The collapse of Carillon, the UK’s second largest construction company, has raised questions. Around 43,000 in fact, since that’s how many jobs are affected by Carillion’s announcement. And I’m placing the blame firmly at the feet of the government.
Of course, the callousness and bullishness of Carillion’s senior management and executive board is blood-boiling. Continuing to bid for £m contracts while shouldering £900m of debt and then asking for a straight bailout is audacious. The government may not have agreed to bail out the company like it did with the banks in 2008, but the taxpayer will still pay. What’s more, the government should have seen this coming and now it needs to answer for this mess.
The state’s supplier
Carillion’s downfall is a particularly big deal because it’s a major state contractor. This government, under Theresa May, has awarded it work on 450 projects, according to Reuters. Carillion contracts include major undertakings like high speed rail project HS2, Network Rail, and hospital projects like the Midland Metropolitan Hospital and Royal Liverpool Hospital. The liquidation leaves their fate up in the air and could lead to higher costs.
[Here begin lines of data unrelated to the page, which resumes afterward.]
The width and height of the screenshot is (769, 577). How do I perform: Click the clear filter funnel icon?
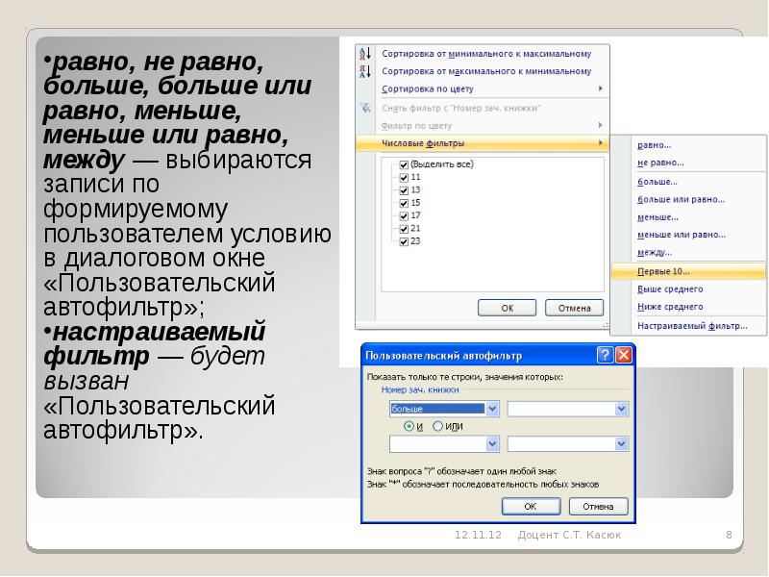[365, 108]

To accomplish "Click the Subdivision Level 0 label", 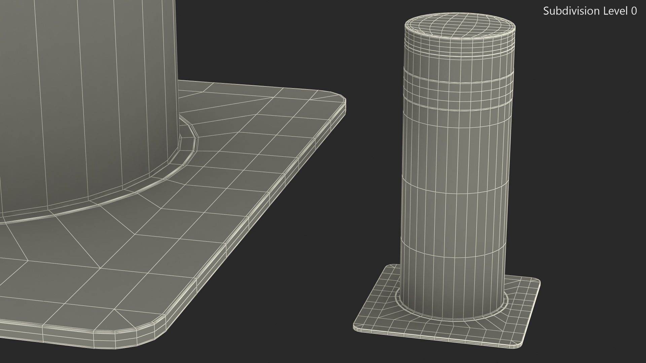I will 589,11.
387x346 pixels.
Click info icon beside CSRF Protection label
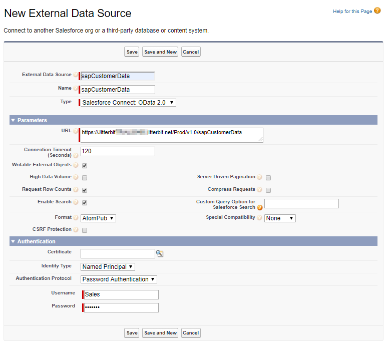(x=76, y=230)
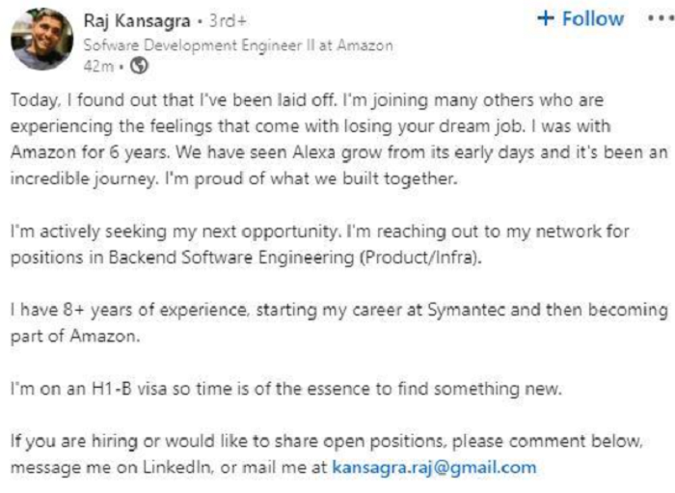Click the 42m post timestamp

99,66
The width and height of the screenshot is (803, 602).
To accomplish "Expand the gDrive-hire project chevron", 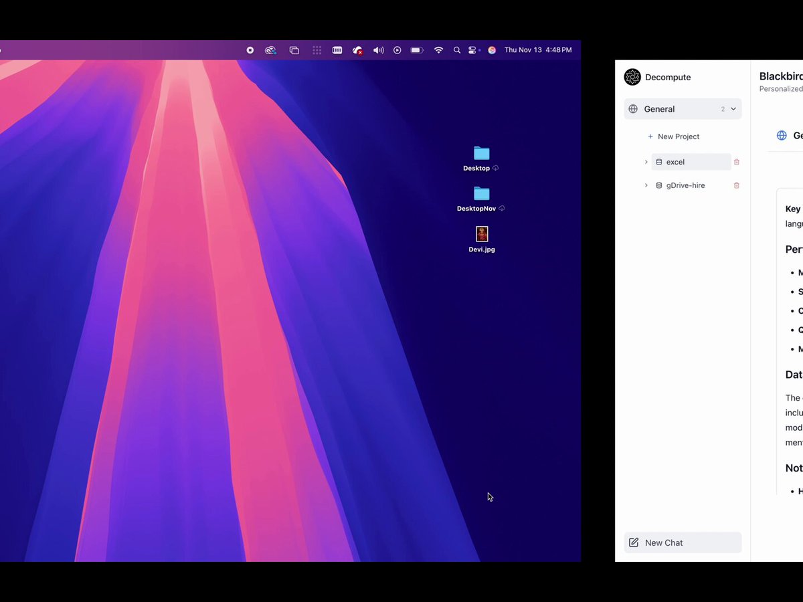I will click(x=646, y=185).
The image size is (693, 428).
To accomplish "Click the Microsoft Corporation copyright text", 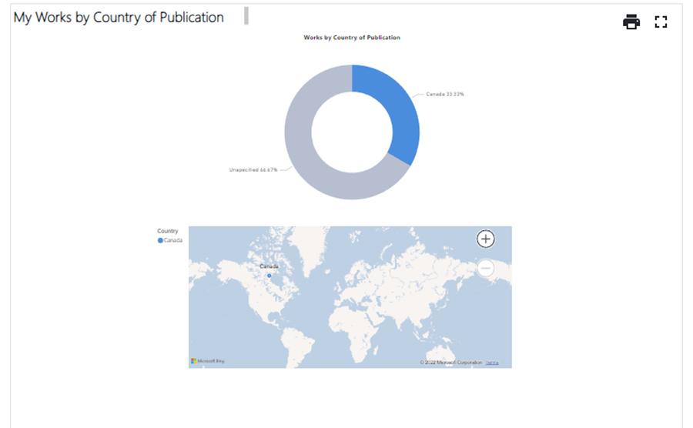I will (x=451, y=362).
And of course, there are those 43,000 workers, almost 20,000 of whom are based in the UK. The Official Receiver has been appointed as the liquidator and will continue to pay the salaries, keeping the company’s operations going. The Official Receiver’s costs will be passed on to the taxpayer.
It may have also been good for staff and the fate of the company if they had never received these contracts in the first place. And on the face of it, that’s exactly what the government’s own rules should have told it to do.
The warnings
Carillion issued three profit warnings in the past six months. The first was in July 2017, which triggered the resignation of chief executive Richard Howson. Even after this, the government announced it would award Carillion work on HS2.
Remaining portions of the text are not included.